◆ Task prompt ◆
Give the rows below, from the line containing "You are a computer-use agent. Screen" through the line containing "click(x=425, y=148)", inclusive, as a JSON list of strings with one string per line and blank lines left out.

Click-target data
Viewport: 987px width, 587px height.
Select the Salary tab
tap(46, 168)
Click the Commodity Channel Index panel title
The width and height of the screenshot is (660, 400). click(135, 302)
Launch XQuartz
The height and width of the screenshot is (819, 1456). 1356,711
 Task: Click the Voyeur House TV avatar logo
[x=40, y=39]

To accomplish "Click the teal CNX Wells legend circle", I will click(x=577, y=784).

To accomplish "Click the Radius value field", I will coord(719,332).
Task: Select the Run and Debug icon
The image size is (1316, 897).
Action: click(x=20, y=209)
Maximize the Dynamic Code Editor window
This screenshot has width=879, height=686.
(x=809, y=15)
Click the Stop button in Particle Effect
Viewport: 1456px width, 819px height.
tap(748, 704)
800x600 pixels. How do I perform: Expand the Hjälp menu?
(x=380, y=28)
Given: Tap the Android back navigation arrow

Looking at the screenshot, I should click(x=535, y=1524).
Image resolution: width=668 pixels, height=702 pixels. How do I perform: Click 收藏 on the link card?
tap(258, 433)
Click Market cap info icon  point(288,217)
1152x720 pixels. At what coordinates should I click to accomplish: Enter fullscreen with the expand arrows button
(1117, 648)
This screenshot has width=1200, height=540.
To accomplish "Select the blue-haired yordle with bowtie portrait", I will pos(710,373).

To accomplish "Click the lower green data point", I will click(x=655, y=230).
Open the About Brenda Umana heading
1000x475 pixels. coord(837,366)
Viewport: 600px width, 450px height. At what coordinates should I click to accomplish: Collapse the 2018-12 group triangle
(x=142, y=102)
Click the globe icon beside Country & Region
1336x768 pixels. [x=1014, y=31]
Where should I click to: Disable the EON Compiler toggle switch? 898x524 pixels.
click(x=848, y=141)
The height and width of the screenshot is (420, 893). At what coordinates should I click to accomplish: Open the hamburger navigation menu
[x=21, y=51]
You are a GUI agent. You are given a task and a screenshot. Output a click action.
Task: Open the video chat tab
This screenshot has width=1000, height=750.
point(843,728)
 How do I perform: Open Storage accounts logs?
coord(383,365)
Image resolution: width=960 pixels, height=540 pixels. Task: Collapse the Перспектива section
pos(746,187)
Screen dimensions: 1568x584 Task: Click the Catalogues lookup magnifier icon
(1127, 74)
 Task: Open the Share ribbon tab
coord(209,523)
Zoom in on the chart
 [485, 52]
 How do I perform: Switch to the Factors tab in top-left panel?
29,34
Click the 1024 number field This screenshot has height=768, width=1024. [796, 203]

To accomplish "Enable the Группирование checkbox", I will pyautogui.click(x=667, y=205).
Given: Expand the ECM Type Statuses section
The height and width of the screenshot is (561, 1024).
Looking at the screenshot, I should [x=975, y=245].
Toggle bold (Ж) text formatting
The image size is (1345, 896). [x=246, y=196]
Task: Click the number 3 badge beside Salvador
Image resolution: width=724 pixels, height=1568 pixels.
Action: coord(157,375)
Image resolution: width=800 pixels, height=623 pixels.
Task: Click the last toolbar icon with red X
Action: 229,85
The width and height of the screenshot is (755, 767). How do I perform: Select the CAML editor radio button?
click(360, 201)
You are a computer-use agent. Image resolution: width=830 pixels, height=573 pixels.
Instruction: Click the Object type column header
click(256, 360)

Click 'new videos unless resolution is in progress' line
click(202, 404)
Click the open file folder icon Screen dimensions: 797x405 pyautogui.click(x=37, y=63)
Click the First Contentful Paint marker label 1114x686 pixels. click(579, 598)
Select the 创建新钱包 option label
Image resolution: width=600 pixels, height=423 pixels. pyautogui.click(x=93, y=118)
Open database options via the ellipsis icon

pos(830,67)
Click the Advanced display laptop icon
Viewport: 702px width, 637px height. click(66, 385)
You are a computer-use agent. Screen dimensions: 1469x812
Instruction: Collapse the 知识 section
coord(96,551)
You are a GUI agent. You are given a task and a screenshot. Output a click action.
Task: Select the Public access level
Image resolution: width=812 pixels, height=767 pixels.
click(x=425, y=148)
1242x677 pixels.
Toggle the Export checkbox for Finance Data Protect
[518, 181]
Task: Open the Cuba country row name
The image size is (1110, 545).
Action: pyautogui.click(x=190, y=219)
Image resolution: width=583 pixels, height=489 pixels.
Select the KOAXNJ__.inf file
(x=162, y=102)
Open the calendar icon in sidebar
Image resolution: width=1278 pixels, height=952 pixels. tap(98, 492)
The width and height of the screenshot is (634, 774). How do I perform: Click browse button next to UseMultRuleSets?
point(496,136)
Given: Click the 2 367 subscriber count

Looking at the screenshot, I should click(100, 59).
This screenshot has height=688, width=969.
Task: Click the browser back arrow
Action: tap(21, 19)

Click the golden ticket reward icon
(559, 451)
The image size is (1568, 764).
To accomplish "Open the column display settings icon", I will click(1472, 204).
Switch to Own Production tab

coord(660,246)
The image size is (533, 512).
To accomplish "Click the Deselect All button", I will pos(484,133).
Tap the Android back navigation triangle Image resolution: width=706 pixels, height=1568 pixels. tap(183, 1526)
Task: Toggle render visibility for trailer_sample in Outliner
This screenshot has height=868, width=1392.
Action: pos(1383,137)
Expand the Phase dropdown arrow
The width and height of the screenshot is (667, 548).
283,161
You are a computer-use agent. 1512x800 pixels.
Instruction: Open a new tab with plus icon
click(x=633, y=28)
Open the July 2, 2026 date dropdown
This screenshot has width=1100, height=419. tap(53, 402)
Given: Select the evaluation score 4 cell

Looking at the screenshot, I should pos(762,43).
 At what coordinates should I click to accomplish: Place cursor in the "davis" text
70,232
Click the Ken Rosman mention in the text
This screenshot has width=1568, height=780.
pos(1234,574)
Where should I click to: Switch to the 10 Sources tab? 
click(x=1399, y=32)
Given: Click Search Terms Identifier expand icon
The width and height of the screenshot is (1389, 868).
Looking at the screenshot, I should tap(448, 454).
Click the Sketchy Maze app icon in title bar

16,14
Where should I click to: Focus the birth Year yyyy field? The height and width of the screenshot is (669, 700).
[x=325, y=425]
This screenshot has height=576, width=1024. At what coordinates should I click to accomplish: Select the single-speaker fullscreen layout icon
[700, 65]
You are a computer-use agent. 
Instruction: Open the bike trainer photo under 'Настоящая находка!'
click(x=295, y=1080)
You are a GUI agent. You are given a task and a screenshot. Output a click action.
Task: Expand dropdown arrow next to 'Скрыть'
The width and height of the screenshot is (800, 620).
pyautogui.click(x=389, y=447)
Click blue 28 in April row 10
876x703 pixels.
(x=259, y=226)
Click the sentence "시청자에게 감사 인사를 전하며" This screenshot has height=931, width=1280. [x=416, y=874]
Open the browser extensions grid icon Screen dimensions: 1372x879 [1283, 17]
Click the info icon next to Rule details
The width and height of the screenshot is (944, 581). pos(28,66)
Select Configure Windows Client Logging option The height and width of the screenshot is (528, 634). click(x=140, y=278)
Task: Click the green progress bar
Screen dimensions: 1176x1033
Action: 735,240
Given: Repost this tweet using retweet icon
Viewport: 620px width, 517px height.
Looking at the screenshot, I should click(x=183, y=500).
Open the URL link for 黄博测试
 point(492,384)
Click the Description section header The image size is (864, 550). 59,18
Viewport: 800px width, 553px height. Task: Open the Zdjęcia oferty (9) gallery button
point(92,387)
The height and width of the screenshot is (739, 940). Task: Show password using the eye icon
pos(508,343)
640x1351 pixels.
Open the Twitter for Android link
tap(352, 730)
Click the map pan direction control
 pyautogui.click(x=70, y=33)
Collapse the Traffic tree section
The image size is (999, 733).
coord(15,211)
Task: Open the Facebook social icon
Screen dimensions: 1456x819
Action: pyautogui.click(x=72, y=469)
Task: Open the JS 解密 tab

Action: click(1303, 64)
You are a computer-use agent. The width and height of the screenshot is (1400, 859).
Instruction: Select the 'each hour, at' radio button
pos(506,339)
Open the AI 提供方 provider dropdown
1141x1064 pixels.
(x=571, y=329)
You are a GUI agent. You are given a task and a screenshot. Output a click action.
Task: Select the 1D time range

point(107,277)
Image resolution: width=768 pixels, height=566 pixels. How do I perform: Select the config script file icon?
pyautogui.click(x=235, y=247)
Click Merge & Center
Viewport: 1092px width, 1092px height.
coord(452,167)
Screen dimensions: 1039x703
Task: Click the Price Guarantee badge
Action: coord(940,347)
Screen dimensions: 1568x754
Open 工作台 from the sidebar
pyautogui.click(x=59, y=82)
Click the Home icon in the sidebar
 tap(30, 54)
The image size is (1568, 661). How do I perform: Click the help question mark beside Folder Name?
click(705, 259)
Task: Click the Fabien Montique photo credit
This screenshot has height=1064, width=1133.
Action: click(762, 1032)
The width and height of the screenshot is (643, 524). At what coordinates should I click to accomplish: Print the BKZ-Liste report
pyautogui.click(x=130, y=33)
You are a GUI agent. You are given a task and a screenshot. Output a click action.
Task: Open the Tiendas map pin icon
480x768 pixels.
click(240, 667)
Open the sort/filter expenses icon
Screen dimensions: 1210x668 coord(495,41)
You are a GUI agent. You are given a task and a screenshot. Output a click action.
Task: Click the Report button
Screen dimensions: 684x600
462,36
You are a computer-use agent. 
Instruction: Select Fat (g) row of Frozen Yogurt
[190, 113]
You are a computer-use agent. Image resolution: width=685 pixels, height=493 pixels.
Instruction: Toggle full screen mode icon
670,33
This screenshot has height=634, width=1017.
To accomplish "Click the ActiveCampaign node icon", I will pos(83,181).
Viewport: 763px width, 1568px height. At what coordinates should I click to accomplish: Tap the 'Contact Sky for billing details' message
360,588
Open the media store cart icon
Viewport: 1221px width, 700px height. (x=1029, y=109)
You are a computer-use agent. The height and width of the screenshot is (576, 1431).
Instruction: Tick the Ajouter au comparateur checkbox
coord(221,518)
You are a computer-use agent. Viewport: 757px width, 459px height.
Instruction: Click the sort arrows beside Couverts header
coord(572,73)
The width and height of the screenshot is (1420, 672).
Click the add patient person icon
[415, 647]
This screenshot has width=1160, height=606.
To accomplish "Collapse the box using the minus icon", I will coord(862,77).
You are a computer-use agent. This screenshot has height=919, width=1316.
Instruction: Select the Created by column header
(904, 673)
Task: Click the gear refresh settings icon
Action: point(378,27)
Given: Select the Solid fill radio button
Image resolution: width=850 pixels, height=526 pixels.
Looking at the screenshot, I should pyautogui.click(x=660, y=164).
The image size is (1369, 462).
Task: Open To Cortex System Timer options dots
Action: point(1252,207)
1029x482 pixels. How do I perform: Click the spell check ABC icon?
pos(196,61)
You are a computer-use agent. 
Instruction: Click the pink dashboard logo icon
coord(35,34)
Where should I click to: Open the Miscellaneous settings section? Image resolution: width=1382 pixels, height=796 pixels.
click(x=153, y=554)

◆ Response to the task ◆
[
  "You are a computer-use agent. Screen dimensions: 1469x812",
  "Instruction: Collapse the 知识 section",
  "coord(96,551)",
  "You are a GUI agent. You are given a task and a screenshot. Output a click action.",
  "Task: Select the Public access level",
  "Image resolution: width=812 pixels, height=767 pixels.",
  "click(x=425, y=148)"
]